╭──
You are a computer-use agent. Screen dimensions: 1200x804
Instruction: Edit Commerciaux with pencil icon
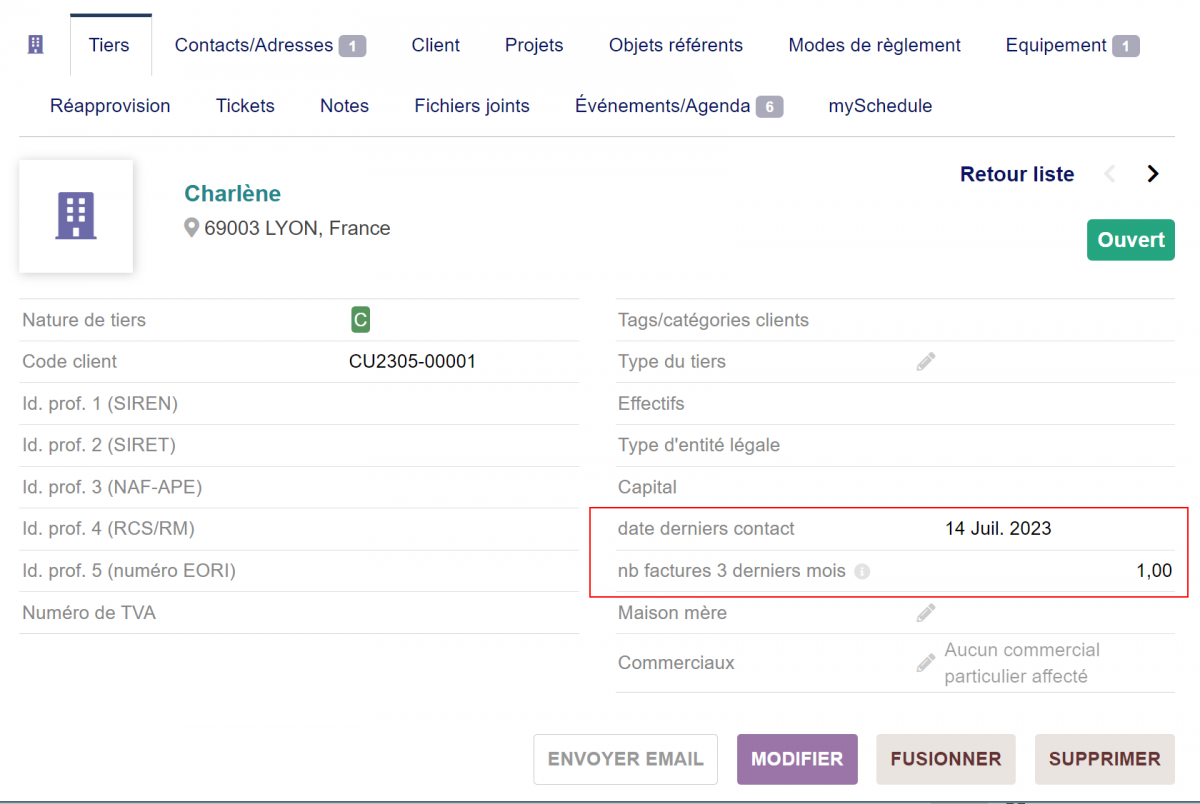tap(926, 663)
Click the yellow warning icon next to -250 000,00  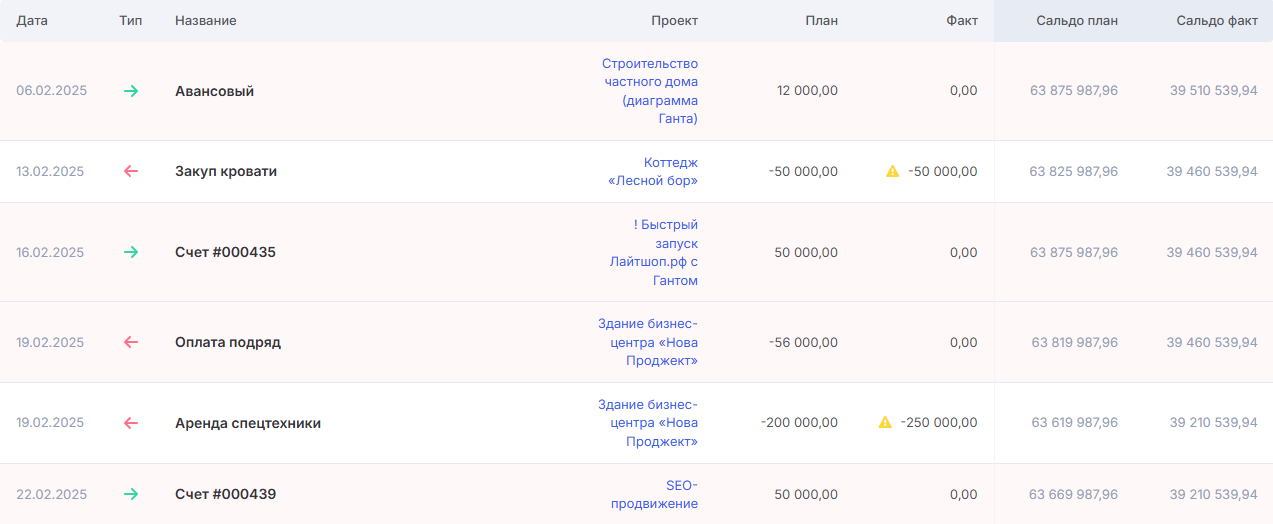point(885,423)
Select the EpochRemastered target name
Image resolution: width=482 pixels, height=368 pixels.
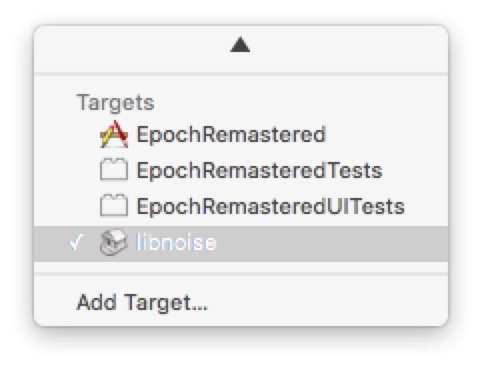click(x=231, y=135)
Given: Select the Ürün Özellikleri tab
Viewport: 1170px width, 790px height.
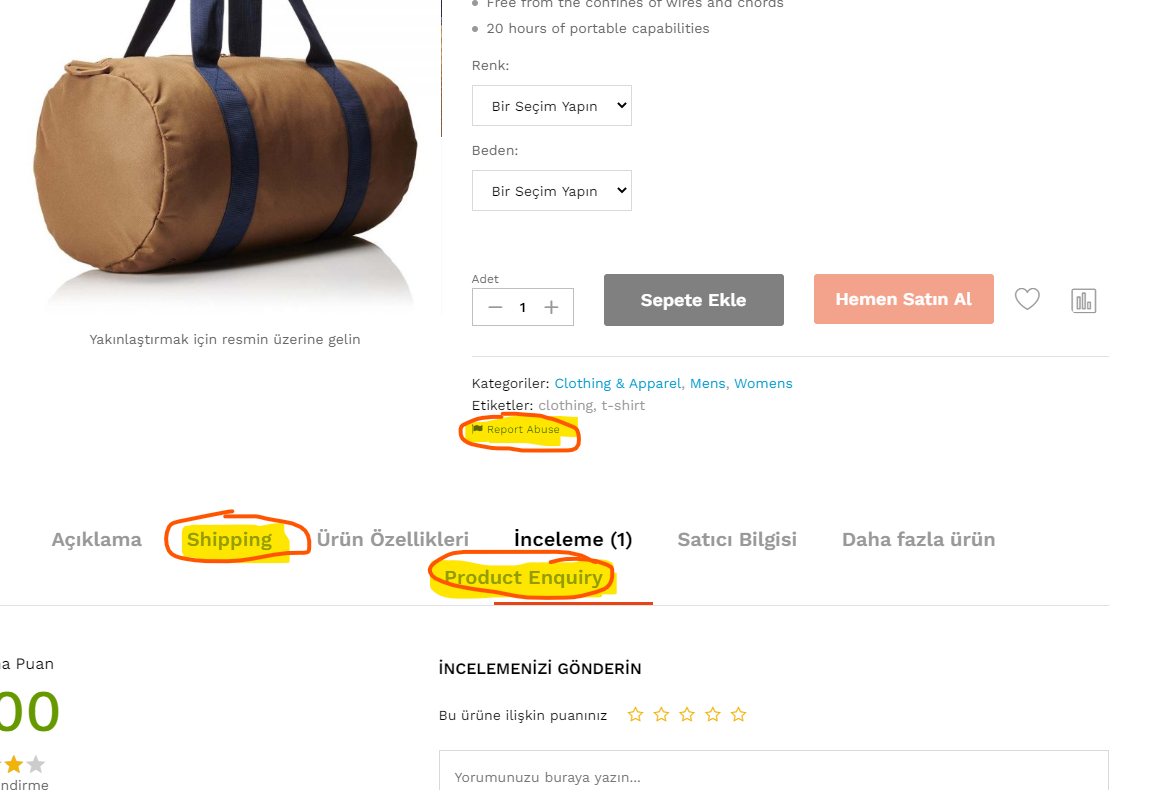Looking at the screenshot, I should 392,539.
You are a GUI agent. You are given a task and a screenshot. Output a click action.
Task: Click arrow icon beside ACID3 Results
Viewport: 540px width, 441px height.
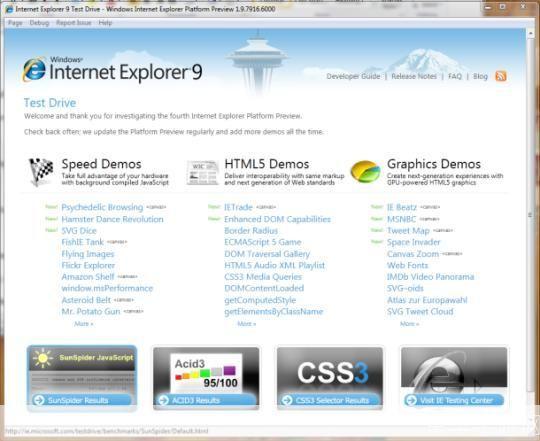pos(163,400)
╰──
Exercise: Starting with the line that contains "Viewport: 1170px width, 790px height.", copy every line word for word through the end of the listing above, but leave out the pictures.

Response for this exercise:
Viewport: 1170px width, 790px height.
Looking at the screenshot, I should 392,539.
You are a GUI agent. You are given a task and a screenshot. Output a click action.
Task: Click arrow icon beside ACID3 Results
Viewport: 540px width, 441px height.
pos(163,400)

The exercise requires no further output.